Sendo assim, pensando nisto, claro que a paleontologia e a arqueologia como ciências do passado, se tu decidires usá-las para contar uma história um bocadinho diferente, vai haver uma repercussão, uma consequência no futuro e no presente. Se pensares em todas as revoluções arqueológicas e paleontólogicas do último século, é um bocadinho assim. Quando começaram a aparecer aqueles símbolos de fertilidade no leste da Europa e de repente começou a assumir-se que antes de sermos sociedades patrilineares éramos sociedades matrilineares. E de repente caiu assim uma bomba no meio da História, no meio do presente. E isso fez-me pensar que se calhar éramos diferentes, se calhar o papel da mulher pode ser repensado. Se na ancestralidade éramos governados por mulheres o que é que aconteceu? Isso são o tipo de coisas que eu acho piada, e acho interessante como de repente podes ir ao passado e reclamar algo que é necessário para o teu presente e para o teu futuro em termos políticos, reclamar sobre o passado para poderes corrigir, ou para poderes alterar coisas politicamente. Agora, claro que isso é uma técnica também da extrema-direita e do fascismo. O Hitler era perito em inventar merdas históricas sobre a sua raça e sobre a Alemanha. Mas, pronto, a gente não faz como eles [risos].

Na entrevista que concedeste à AQNB falas um pouco sobre o papel da cosmologia nas tuas criações, sobre tentar dar algum sentido a conceitos que são maiores do que nós, como a morte. É um assunto que me interessa bastante, também. Ou melhor, é uma questão que me tem assombrado de vez em quando. De que modo é que estas questões afectam a tua música?

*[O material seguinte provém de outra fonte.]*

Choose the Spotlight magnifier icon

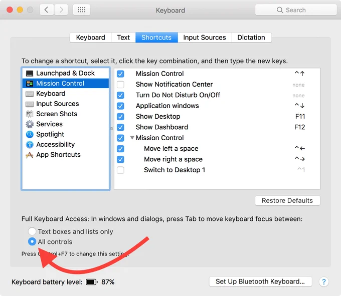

É uma bela pergunta. Para mim, a música… é importante ter em conta que eu não venho da música necessariamente. Acho que isso me dá um processo de criação musical um bocadinho diferente, e eu acho que a música, para mim, sempre teve um papel meio fantasmático, invocatório, quase de eu sentir que quando faço música e quando oiço música, é quase como se eu estivesse a aceder a outras realidades, a outras coisas que não são deste mundo, de todo. E eu acho que o meu processo de fazer música foi ficando cada vez mais ritualístico. Comecei a criar personagens, começava a fazer esta coisa de quase invocar personagens que estavam dentro de mim. No Water Bender foi um bocado esse o processo. E de repente fiquei assim numa cena em que as músicas, quando estou a criá-las elas são tão performadas — tipo estou eu aqui com o microfone a fazer coisas para tentar que alguma coisa saia da minha voz, que saia de mim — que de repente há esta dimensão de quase ser possuída por alguma coisa, tipo um fantasma ou um espírito. 

Acho que se a minha música tem alguma relação com a morte é isso, é uma relação com ecos, outras vidas. Isto é um discurso muito médium, muito místico [risos], mas os meus processos são um bocado místicos, não vou mentir. Imagina, quando re-ouço o The Consequences of a Blood Language, eu não me lembro como é que fiz certas músicas. Como é que eu vim parar aqui? I don’t remember. E pode ser só porque a minha memória está má porque… depressão, mas é muito estranho. Acho que a performance acaba por guiar muito estes processos de compor, é mesmo muito ritualístico.